If 2013 was any guide, around 58,000 hospital workers suffer job-related injuries or illnesses each year. According to the Occupational Safety and Health Administration, that translates to a rate of 6.4 illnesses and injuries for every 100 full-time worker.

That may not really surprise you when you consider the chaos of a busy emergency room, but the problem isn't limited to emergency rooms -- or even to hospitals. People who work in nursing homes and long-term care facilities face with one of the highest rates of illness and injury in the country, as well. Is it simply an unavoidable hazard of the job?

Not at all, according to OSHA. "Virtually all of these injuries and illnesses are preventable," says Dr. David Michaels, an assistant secretary for OSHA.
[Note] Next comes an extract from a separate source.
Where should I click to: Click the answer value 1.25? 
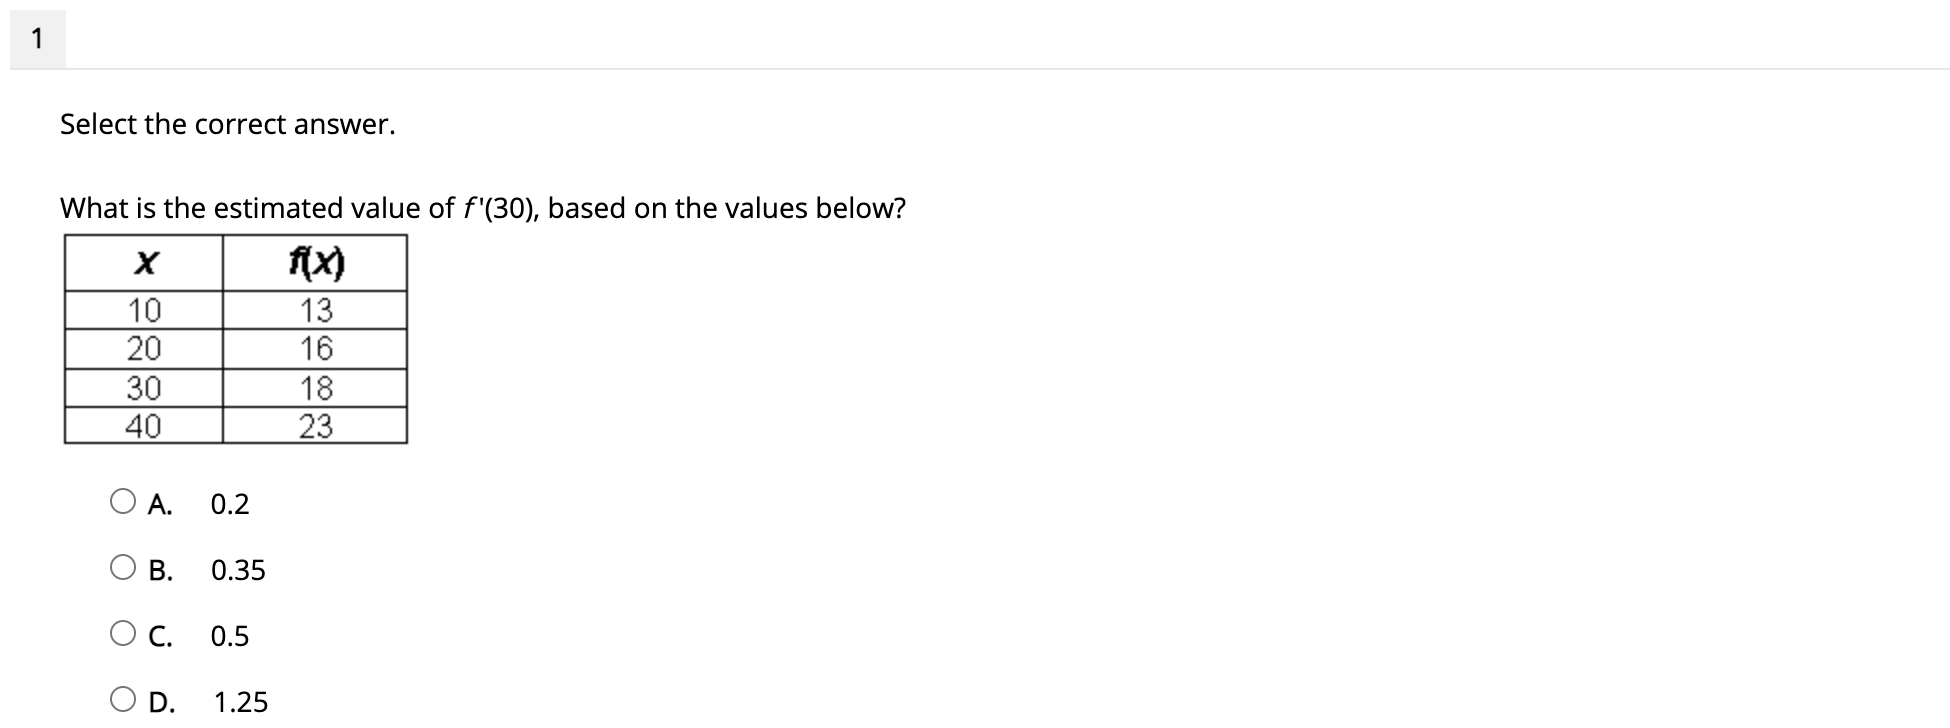click(240, 700)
"OSHA has provided employers with education, training, and resource materials," he added, "and it's time for hospitals and the health care industry to make the changes necessary to protect their workers."

To that end, OSHA recently announced it will expand its enforcement efforts in the healthcare industry, with particular emphasis on reducing five workplace safety and health hazards these workers face:

  • Musculoskeletal injuries from moving and handling patients
  • Exposure to tuberculosis
  • Exposure to bloodborne pathogens
  • Slips, trips and falls
  • Workplace violence

"Labor statistics have consistently shown that nurses, nursing assistants and other health care workers are at high risk of MSDs from manually lifting, transferring, and repositioning patients," the executive director of the American Nurses Association commented on the top hazard. "Manual patient handling is unsafe for patients and often results in painful, career-ending health care worker injuries."

The fact that a job is difficult and important doesn't mean it shouldn't be safe. Employers are legally responsible for providing a safe work environment for their employees, and the health care industry is no exception.